(Beginning of Records)

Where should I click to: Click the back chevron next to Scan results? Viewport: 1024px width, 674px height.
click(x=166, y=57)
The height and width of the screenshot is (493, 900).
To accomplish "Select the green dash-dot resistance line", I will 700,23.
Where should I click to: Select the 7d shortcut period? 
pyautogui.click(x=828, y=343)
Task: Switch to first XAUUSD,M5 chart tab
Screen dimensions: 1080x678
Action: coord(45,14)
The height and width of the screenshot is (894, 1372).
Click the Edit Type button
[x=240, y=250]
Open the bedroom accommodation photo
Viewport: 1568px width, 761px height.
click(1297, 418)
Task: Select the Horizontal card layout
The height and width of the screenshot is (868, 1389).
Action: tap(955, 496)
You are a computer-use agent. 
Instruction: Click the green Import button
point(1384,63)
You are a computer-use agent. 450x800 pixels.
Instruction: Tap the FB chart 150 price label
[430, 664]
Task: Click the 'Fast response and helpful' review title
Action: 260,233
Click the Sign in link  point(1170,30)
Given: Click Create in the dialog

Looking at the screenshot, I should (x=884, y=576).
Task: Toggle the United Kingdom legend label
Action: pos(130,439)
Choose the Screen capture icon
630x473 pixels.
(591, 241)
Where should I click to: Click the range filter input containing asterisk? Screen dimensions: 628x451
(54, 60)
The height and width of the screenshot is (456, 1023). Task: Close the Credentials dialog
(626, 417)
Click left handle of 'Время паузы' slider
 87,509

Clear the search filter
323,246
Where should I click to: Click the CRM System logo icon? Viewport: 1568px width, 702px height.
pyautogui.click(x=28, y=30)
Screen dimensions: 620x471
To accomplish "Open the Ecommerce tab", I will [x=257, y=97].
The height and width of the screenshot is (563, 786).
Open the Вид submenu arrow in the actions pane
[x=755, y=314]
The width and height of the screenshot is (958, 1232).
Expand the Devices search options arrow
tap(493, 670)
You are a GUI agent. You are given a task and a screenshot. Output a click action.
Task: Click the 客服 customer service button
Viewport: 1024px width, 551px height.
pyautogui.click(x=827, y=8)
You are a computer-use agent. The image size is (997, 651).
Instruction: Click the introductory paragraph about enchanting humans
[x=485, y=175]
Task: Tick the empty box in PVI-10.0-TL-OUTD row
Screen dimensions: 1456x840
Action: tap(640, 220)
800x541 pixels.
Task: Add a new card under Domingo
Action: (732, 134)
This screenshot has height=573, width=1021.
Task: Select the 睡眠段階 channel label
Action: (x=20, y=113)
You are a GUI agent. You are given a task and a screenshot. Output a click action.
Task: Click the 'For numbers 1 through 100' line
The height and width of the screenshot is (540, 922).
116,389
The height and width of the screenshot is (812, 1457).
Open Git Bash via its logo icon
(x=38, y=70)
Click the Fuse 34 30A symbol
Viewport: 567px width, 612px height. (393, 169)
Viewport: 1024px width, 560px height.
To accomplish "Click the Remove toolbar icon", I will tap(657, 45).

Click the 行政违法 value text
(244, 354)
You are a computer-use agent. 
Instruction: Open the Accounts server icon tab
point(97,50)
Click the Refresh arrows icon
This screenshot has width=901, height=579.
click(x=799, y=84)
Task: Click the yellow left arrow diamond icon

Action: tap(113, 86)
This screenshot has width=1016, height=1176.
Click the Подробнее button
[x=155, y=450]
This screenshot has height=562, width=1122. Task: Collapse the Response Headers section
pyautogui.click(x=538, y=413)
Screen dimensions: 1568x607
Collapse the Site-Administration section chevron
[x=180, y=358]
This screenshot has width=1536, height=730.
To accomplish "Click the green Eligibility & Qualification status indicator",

(End of Records)

**Brief**
A line belongs in the answer if it contains the word "computer"; copy every such line from the data above.

**Reply to the exercise**
You are a computer-use agent. 
You are a computer-use agent. 450x800 pixels.
You are a computer-use agent. The image size is (997, 651).
You are a computer-use agent. 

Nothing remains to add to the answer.